How the Other Half Lives Summary

How the Other Half Lives Summary

The book commences with a history of the construction of NYC’s tenements. Perhaps not surprisingly, the story of tenements begins as mansions for the wealthy cut and chopped into rooms for the poor. The whole long, sad, sordid history began in the wake of the War of 1812, an influx of new immigrants and what is likely the first example of rich flight to the suburbs. Of course, this is before suburbs existed, but the basic context is the same. Needless to say, the drive for low-cost housing capable of spurring great profits for the owners eventually created the invisible hand of capitalism which smashed clear through any concept of putting the well-being of residents ahead of the search for ways to squeeze every last penny of profit from the enterprise.
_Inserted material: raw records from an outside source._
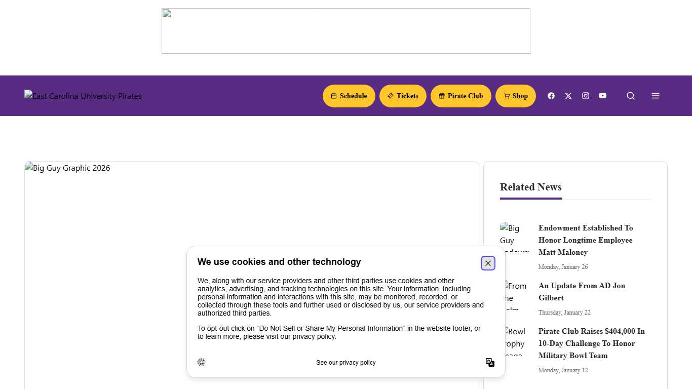Open Pirate Club Raises $404,000 article
The width and height of the screenshot is (692, 389).
pos(591,343)
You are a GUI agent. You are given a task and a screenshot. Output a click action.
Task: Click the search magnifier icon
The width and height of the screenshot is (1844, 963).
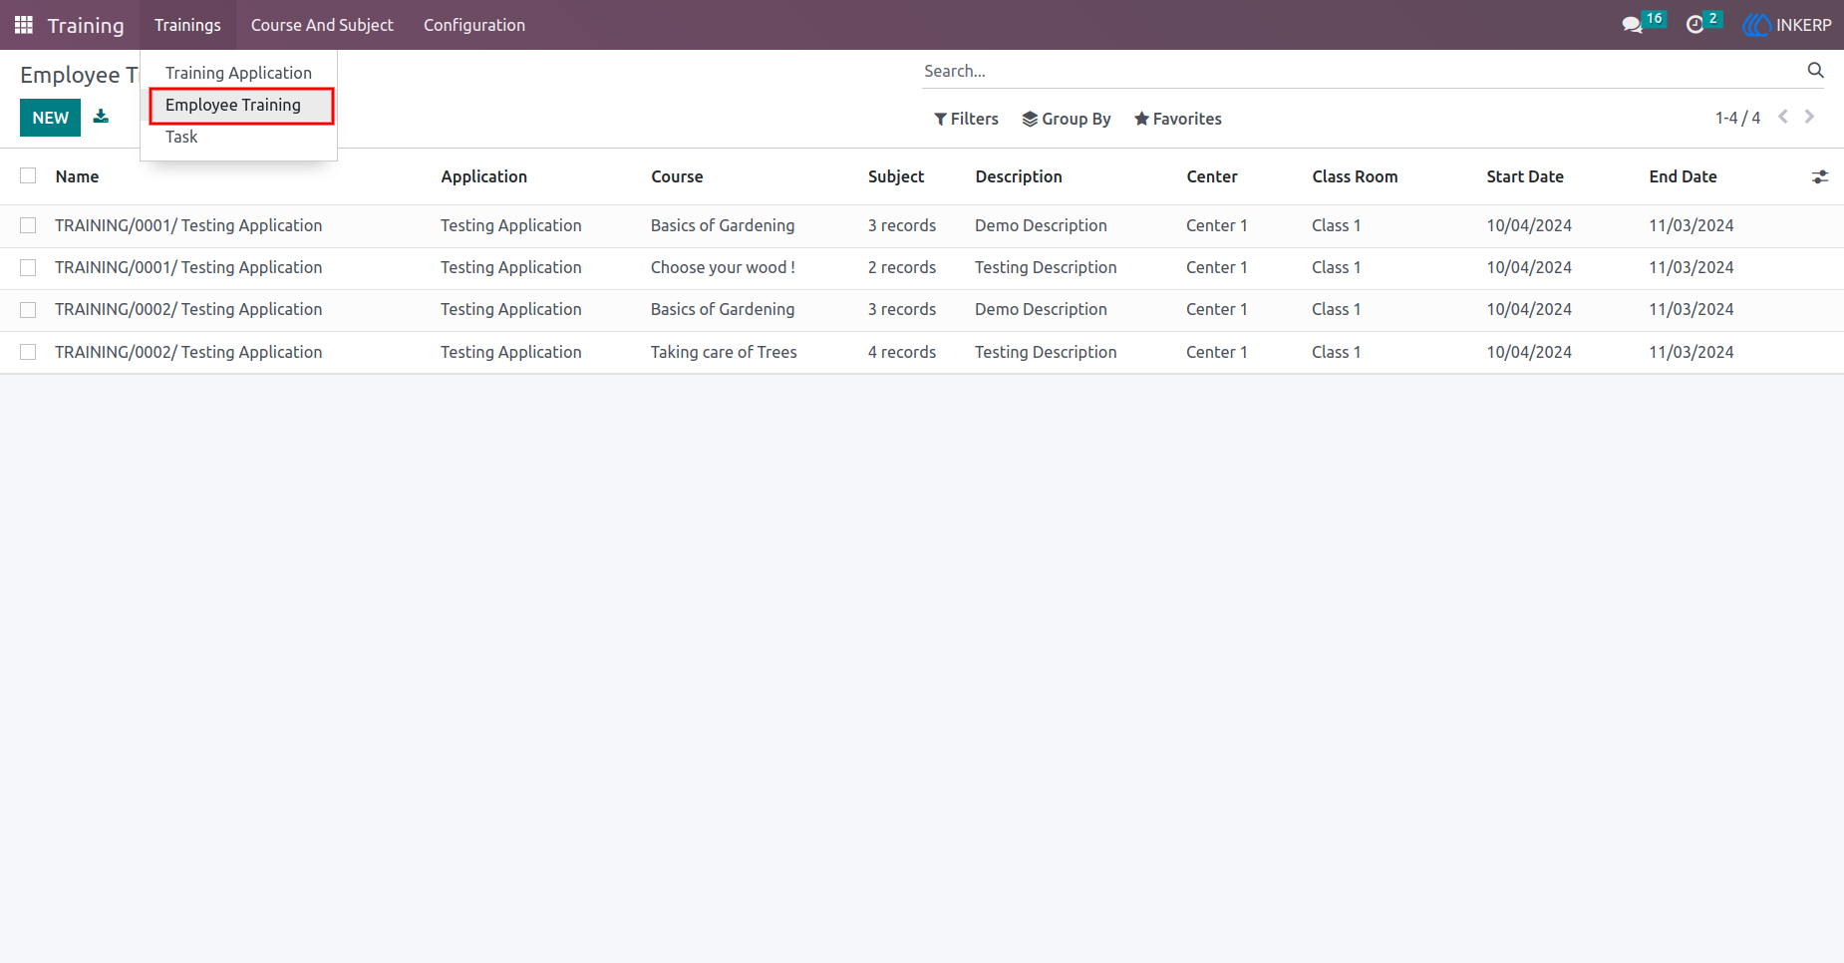point(1815,70)
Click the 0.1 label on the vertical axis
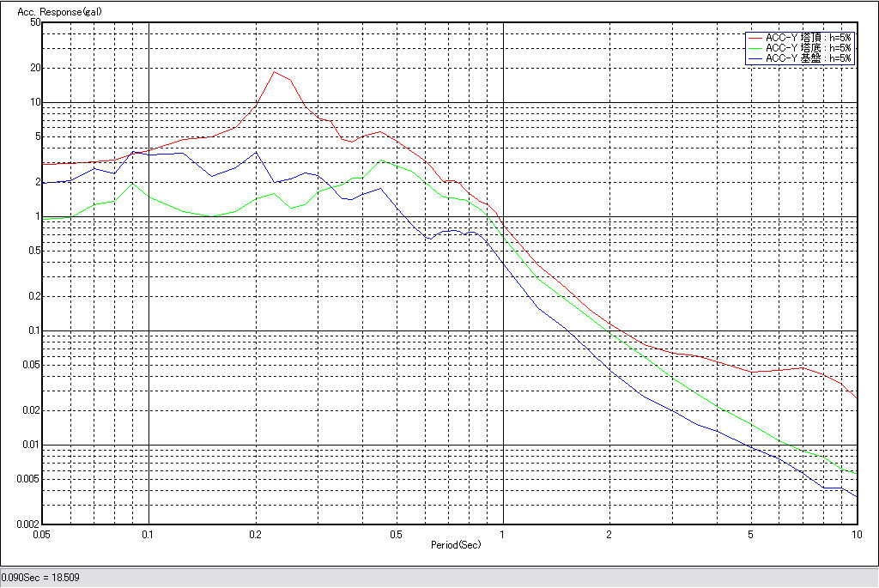 33,330
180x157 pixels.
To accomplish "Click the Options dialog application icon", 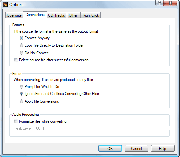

In 1867, The Tenement-House Act was passed in an attempt to improve ventilation, but was naturally met with either opposition or just plain avoidance by housing owners. Meanwhile, tenement housing neighborhoods already experiencing the ill effects of bad health were now also becoming hotbeds for criminal activities. The notorious Gangs of New York got their start in these neighborhoods shortly before the Civil War and began a recurring historical motif of ebb and flow, but never quite going away entirely. The connection is clearly established by the author that inhuman living conditions combined with the general lack of compassion by the building owners directly stimulated the rise of crime in the neighborhoods.

The demographics of tenements housing is likely not surprising: they were not exactly overflowing with those of a lighter complexion who paid no tithes to the Pope and spoke English as their native language. The tenement neighborhood were teeming with Russians and Chinese, Jews and Catholics, Finns and Arabs and an ever-increasing population of blacks as a result of the Great Migration from the south to the north following the end of Reconstruction. While the neighborhoods were an example of the famous melting pot in theory, in practice…not so much. The West Side was mainly dominated by the Irish and the East Side by the Germans. As each new wave of migrants from one particular region or country swept in, they replaced whichever group was next to the bottom in the hierarchy. At the bottom, of course, was the first wave of immigrants who by all rights should have been at the top of the ladder, but in addition to the injury of not even wanting to come to America was the insult of then continually providing the foundation for the social order over which all newcomers walked. African-Americans were the original migrant population that changed the WASP social order, but even the Italians who came in very late could feel free to look down upon them. Segregation by culture resulted in regional neighborhoods with unfortunate names like Chinatown and Jewtown.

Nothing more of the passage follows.